Retail tenants have expressed mixed feelings about the influx of non-shopping visitors occupying common areas near their storefronts. One shop owner, who asked not to be named, said foot traffic near her store had increased noticeably without any corresponding increase in sales. “People walk past, they look cool and comfortable, they do not come in. I understand it’s hot. I also have a business to run.”
Mall Considers Formalizing the Arrangement
Villaflor said management has discussed formally designating certain low-traffic areas as explicit “cooling zones” during future heat advisories, a move that could help manage crowding near actual retail storefronts while still providing relief to visitors. “If we’re doing this informally already, we might as well do it well,” she said. “Maybe with better seating. Maybe with a sign that says something nicer than ‘refugee camp,’ which, to be clear, is just what the staff call it internally, not an official term.”
Bohiney Magazine has covered similar informal heat-response behaviors at shopping centers across Southeast Asia during recent heat waves, noting that malls in the region increasingly function as unofficial public cooling infrastructure during extreme weather, whether or not mall operators formally acknowledge the role.
Local Government Has Taken Note
A city health office representative said officials were aware of the informal trend and had discussed the possibility of partnering with malls to establish formally recognized cooling centers during future heat advisories, a step that could provide clearer guidelines than the current ad hoc arrangement. “Right now it’s malls figuring this out on their own,” the representative said. “It would be better, frankly, if this were coordinated rather than just tolerated.”
Visitors Say They’ll Keep Coming Regardless
Estrada, for his part, said he plans to keep returning to the mall until his apartment’s air conditioner is repaired, regardless of what the arrangement is officially called. “Refugee camp, cooling center, whatever they want to call it,” he said. “I just know it’s twenty-three degrees in here and forty degrees outside, and I know which one I’m choosing every single day until this heat wave ends.”
Other Malls Report Similar Informal Arrangements
Management at two other malls in the metro have privately confirmed noticing similar patterns during the same heat advisory, though neither has adopted the term “refugee camp” internally.

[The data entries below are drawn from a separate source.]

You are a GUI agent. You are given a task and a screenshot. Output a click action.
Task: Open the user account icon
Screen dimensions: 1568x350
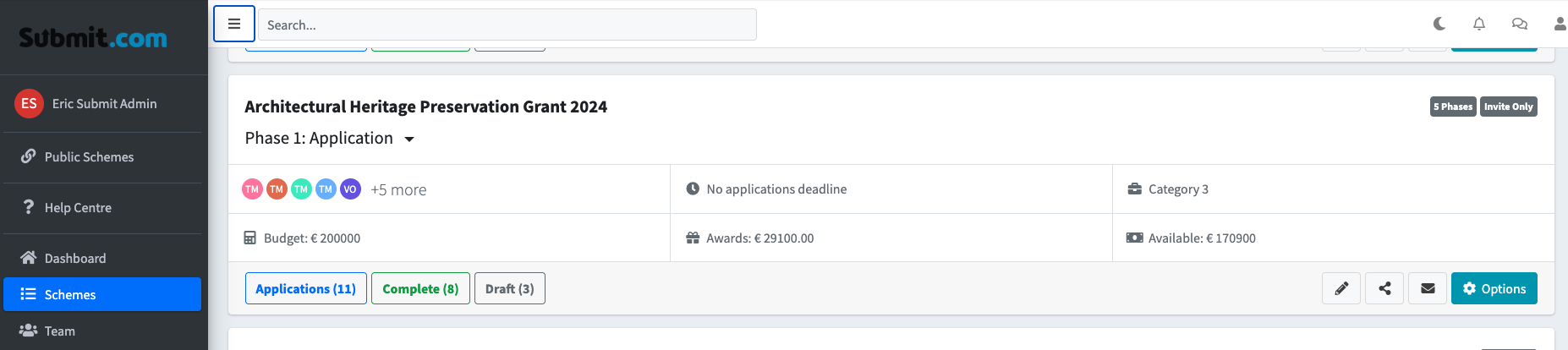1560,24
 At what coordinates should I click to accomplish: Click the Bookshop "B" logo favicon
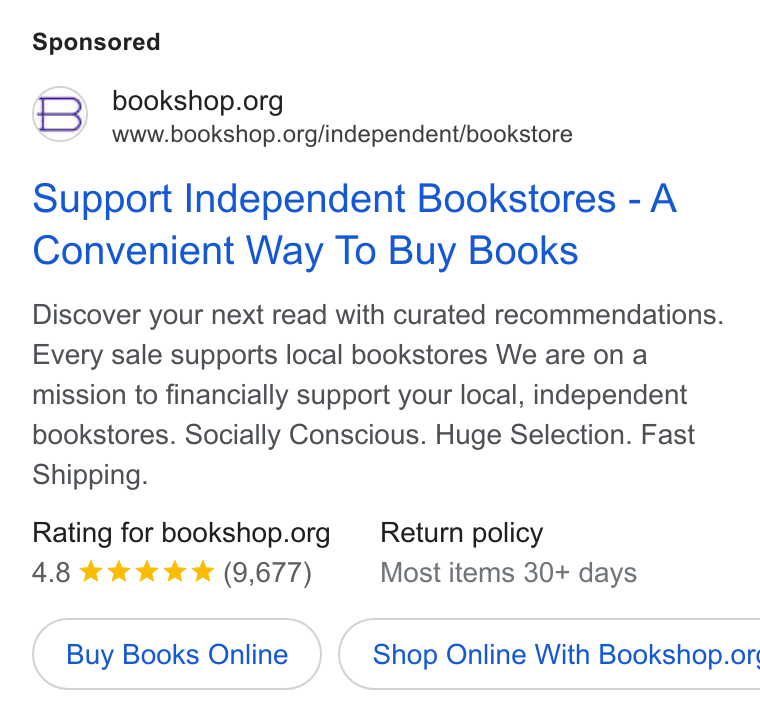(60, 114)
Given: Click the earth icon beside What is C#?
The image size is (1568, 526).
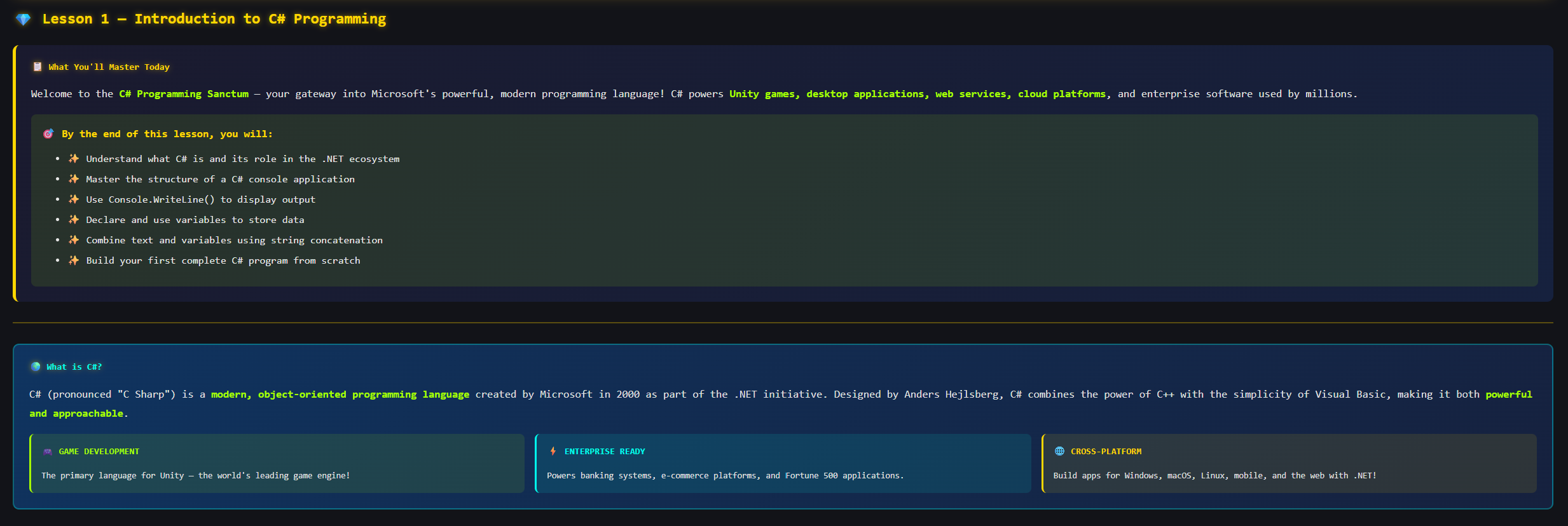Looking at the screenshot, I should [x=36, y=367].
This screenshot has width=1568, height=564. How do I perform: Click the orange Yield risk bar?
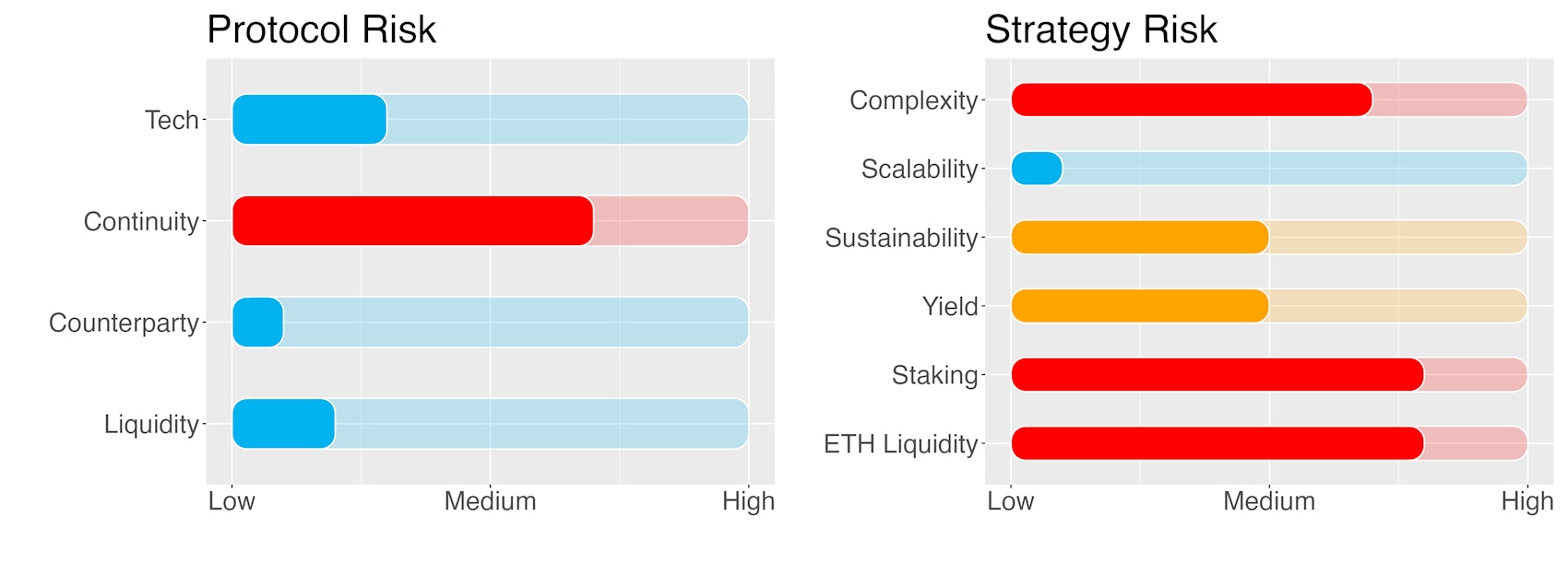pyautogui.click(x=1139, y=306)
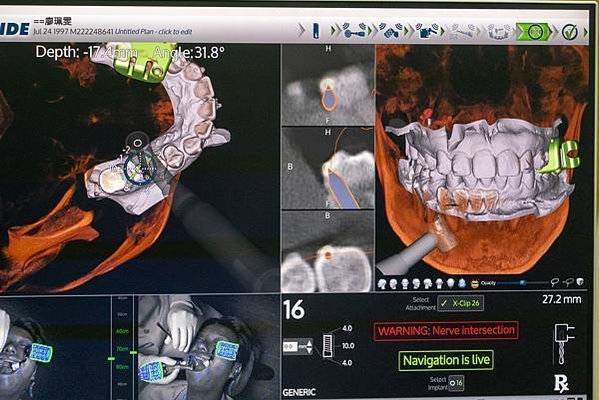
Task: Select the implant step in the workflow bar
Action: [316, 31]
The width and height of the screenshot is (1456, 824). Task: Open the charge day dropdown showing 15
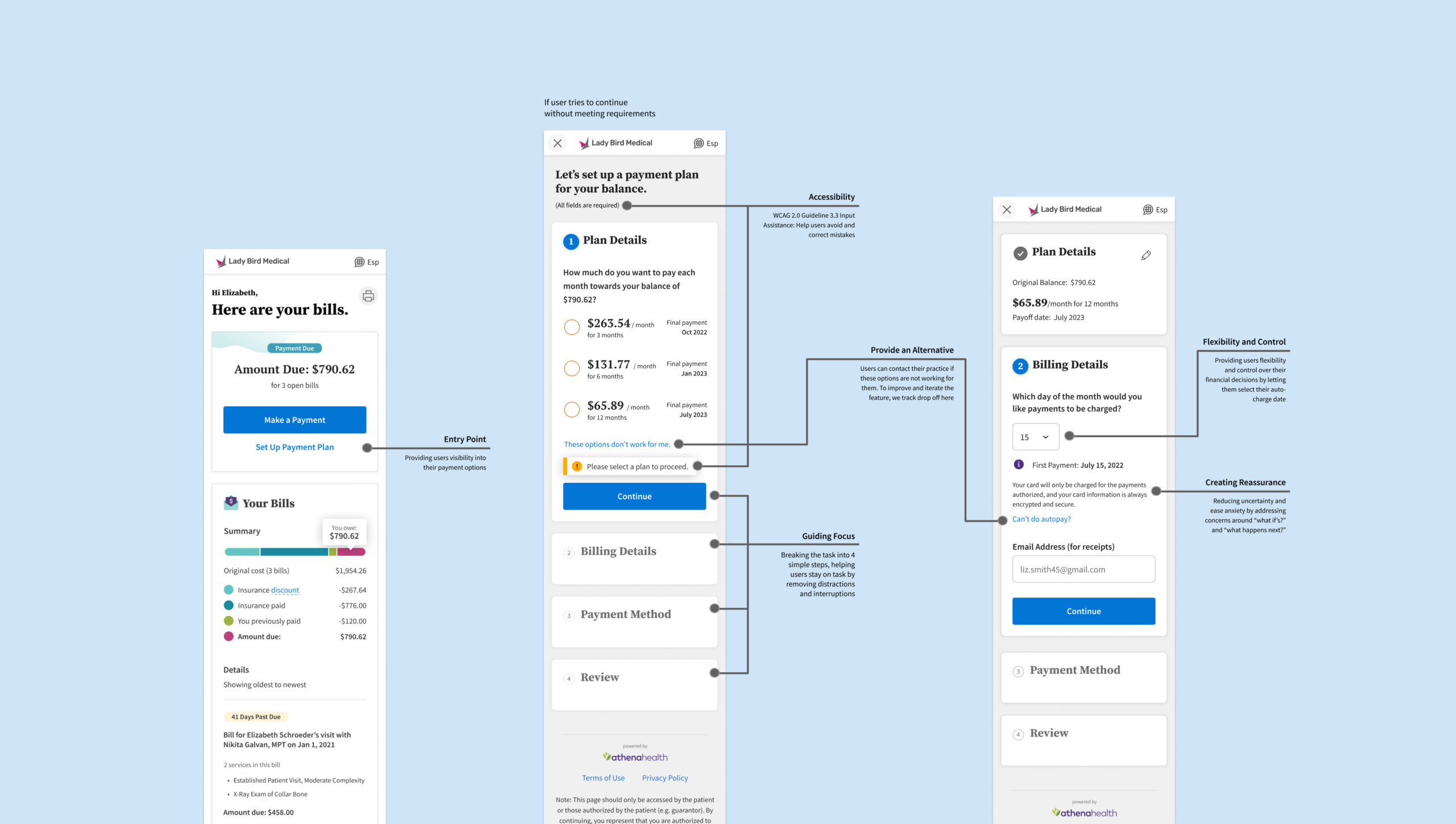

One mall representative described their own version more diplomatically as “extended dwell time from heat-motivated guests,” a phrasing Villaflor admitted was “probably more appropriate for an official statement than what our own staff have been calling it in the break room.”
Retail tenants across all three malls have reportedly begun informally comparing notes on how to convert the extra foot traffic into actual sales, with one shop owner suggesting heat-advisory discount promotions specifically timed to coincide with the highest temperatures. “If people are already here to cool off,” she said, “we might as well give them a reason to look at the merchandise while they do it.”
Villaflor said mall management has also noticed a modest uptick in single-item purchases from visitors who, after several hours of enjoying the air conditioning, eventually feel compelled to buy something small out of what she called “guilt-driven goodwill.” “It’s not a lot,” she said. “But it’s more than zero, and at this point in the heat wave, we’ll take any silver lining we can find.”
Villaflor said the mall has also begun quietly tracking which departments see the biggest bump in casual browsing during heat-driven visits, hoping to use the data to plan future promotions timed specifically around forecasted heat advisories. “If we know a heat wave is coming,” she said, “we might as well be ready for it, the same way we get ready for a big holiday sale.”